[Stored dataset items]
═══

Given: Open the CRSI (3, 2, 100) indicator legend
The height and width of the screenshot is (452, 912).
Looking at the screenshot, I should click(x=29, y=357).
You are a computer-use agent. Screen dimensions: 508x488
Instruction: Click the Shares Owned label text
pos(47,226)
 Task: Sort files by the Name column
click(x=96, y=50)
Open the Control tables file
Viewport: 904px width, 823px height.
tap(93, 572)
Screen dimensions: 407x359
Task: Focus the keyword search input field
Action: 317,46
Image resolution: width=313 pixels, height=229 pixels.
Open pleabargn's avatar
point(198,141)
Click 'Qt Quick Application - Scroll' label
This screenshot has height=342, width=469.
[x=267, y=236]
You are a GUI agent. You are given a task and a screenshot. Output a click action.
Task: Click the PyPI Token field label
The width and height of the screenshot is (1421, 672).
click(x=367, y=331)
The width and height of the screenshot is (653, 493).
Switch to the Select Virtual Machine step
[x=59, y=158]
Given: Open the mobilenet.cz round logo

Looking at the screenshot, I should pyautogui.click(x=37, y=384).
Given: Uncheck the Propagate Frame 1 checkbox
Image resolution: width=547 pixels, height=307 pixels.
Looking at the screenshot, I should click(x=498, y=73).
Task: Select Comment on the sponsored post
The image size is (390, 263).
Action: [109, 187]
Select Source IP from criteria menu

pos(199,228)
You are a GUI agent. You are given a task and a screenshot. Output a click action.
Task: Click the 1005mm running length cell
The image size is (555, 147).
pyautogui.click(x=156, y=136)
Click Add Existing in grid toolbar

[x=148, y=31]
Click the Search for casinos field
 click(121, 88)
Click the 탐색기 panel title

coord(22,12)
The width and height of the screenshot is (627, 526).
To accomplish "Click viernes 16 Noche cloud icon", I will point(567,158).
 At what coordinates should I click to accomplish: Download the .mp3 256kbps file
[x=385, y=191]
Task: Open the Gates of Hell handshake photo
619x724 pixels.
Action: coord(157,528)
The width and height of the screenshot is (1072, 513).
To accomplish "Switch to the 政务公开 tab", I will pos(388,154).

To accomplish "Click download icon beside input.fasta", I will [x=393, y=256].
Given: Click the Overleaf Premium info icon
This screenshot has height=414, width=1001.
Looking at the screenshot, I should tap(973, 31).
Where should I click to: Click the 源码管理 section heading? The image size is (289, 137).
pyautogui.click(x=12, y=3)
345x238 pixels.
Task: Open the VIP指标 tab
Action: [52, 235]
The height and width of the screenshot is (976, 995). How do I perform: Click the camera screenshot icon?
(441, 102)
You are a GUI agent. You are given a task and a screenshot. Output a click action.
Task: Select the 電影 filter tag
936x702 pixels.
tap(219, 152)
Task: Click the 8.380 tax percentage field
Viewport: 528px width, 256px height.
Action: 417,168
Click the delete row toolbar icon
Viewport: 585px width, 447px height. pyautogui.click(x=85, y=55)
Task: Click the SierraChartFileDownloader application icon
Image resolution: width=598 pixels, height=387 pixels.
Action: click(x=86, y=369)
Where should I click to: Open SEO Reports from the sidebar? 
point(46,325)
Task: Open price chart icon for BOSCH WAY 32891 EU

═══

## What the task requires:
An exact copy of all the entries is the required answer.

## Your solution:
Given: Open the CRSI (3, 2, 100) indicator legend
The height and width of the screenshot is (452, 912).
Looking at the screenshot, I should click(x=29, y=357).
You are a computer-use agent. Screen dimensions: 508x488
Instruction: Click the Shares Owned label text
pos(47,226)
 Task: Sort files by the Name column
click(x=96, y=50)
Open the Control tables file
Viewport: 904px width, 823px height.
tap(93, 572)
Screen dimensions: 407x359
Task: Focus the keyword search input field
Action: 317,46
Image resolution: width=313 pixels, height=229 pixels.
Open pleabargn's avatar
point(198,141)
Click 'Qt Quick Application - Scroll' label
This screenshot has height=342, width=469.
[x=267, y=236]
You are a GUI agent. You are given a task and a screenshot. Output a click action.
Task: Click the PyPI Token field label
The width and height of the screenshot is (1421, 672).
click(x=367, y=331)
The width and height of the screenshot is (653, 493).
Switch to the Select Virtual Machine step
[x=59, y=158]
Given: Open the mobilenet.cz round logo

Looking at the screenshot, I should pyautogui.click(x=37, y=384).
Given: Uncheck the Propagate Frame 1 checkbox
Image resolution: width=547 pixels, height=307 pixels.
Looking at the screenshot, I should click(x=498, y=73).
Task: Select Comment on the sponsored post
The image size is (390, 263).
Action: [109, 187]
Select Source IP from criteria menu

pos(199,228)
You are a GUI agent. You are given a task and a screenshot. Output a click action.
Task: Click the 1005mm running length cell
The image size is (555, 147).
pyautogui.click(x=156, y=136)
Click Add Existing in grid toolbar

[x=148, y=31]
Click the Search for casinos field
 click(121, 88)
Click the 탐색기 panel title

coord(22,12)
The width and height of the screenshot is (627, 526).
To accomplish "Click viernes 16 Noche cloud icon", I will point(567,158).
 At what coordinates should I click to accomplish: Download the .mp3 256kbps file
[x=385, y=191]
Task: Open the Gates of Hell handshake photo
619x724 pixels.
Action: coord(157,528)
The width and height of the screenshot is (1072, 513).
To accomplish "Switch to the 政务公开 tab", I will pos(388,154).

To accomplish "Click download icon beside input.fasta", I will [x=393, y=256].
Given: Click the Overleaf Premium info icon
This screenshot has height=414, width=1001.
Looking at the screenshot, I should tap(973, 31).
Where should I click to: Click the 源码管理 section heading? The image size is (289, 137).
pyautogui.click(x=12, y=3)
345x238 pixels.
Task: Open the VIP指标 tab
Action: [52, 235]
The height and width of the screenshot is (976, 995). How do I perform: Click the camera screenshot icon?
(441, 102)
You are a GUI agent. You are given a task and a screenshot. Output a click action.
Task: Select the 電影 filter tag
936x702 pixels.
tap(219, 152)
Task: Click the 8.380 tax percentage field
Viewport: 528px width, 256px height.
Action: 417,168
Click the delete row toolbar icon
Viewport: 585px width, 447px height. pyautogui.click(x=85, y=55)
Task: Click the SierraChartFileDownloader application icon
Image resolution: width=598 pixels, height=387 pixels.
Action: click(x=86, y=369)
Where should I click to: Open SEO Reports from the sidebar? 
point(46,325)
Task: Open price chart icon for BOSCH WAY 32891 EU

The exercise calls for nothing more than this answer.